Magnesium phosphate is used to minimize the effects of vitamin E deficiency. A 3.80L solution has a magnesium ion concentration of 0.798mol/L. Calculate the mass of solute needed to prepare this solution.
1 month ago
Start with a dissociation equation for magnesium phosphate. Dissociation occurs when an ionic compound breaks up into its ions.
Mg3(PO4)2 (s) --> 3Mg2+(aq) + 2PO43-(aq)
The next step is to list all the information you know from the question:
Volume = 3.80 L
Concentration = 0.798 mol/ L Mg2+
m = ? g Mg3(PO4)2
Molar mass = 262.87 g/mol Mg3(PO4)2
There are two ways to solve this question.
The first way is to use unit analysis (arrange the question so that all the units will 'cancel' out):
3.80 L x (0.798 mol Mg2+/L) x (1 mol Mg3(PO4)2 / 3 mol Mg2+) x (262.87 g/mol Mg3(PO4)2) = 265.708...g Mg3(PO4)2
The second way is to use formulas:
1.) concentration = moles/ volume
Manipulate this formula to find moles (moles = concentration x volume)

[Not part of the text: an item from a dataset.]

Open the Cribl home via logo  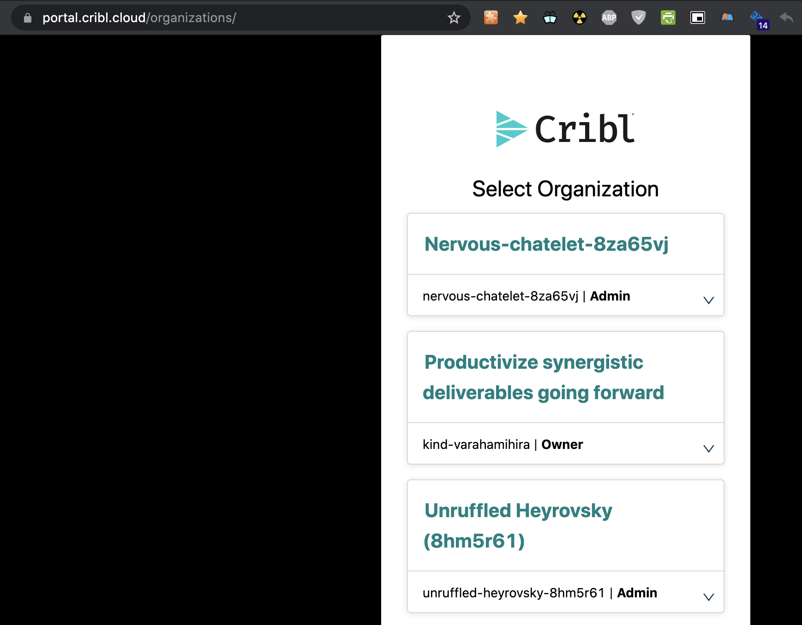(565, 128)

moles of Mg2+ = 3.80 L x 0.798 mol Mg2+/L = 3.0324 mol Mg2+
2.) mole ratio (from the balanced chemical formula)
3.0324 mol Mg2+ x (1 mol Mg3(PO4)2 / 3 mol Mg2+) = 1.0108 mol Mg3(PO4)2
3.) number of moles = (mass of substance/ molar mass)
Manipulate the formula to find mass of substance (mass of substance = number of moles x molar mass)
mass of Mg3(PO4)2 = 1.0108 mol Mg3(PO4)2 x 262.87 g/mol Mg3(PO4)2 =265.708...g Mg3(PO4)2
The final answer is the mass of magnesium phosphate required is 266 g Mg3(PO4)2 (this is considering the fact there is three significant digits from the question so the question is rounded to three digits).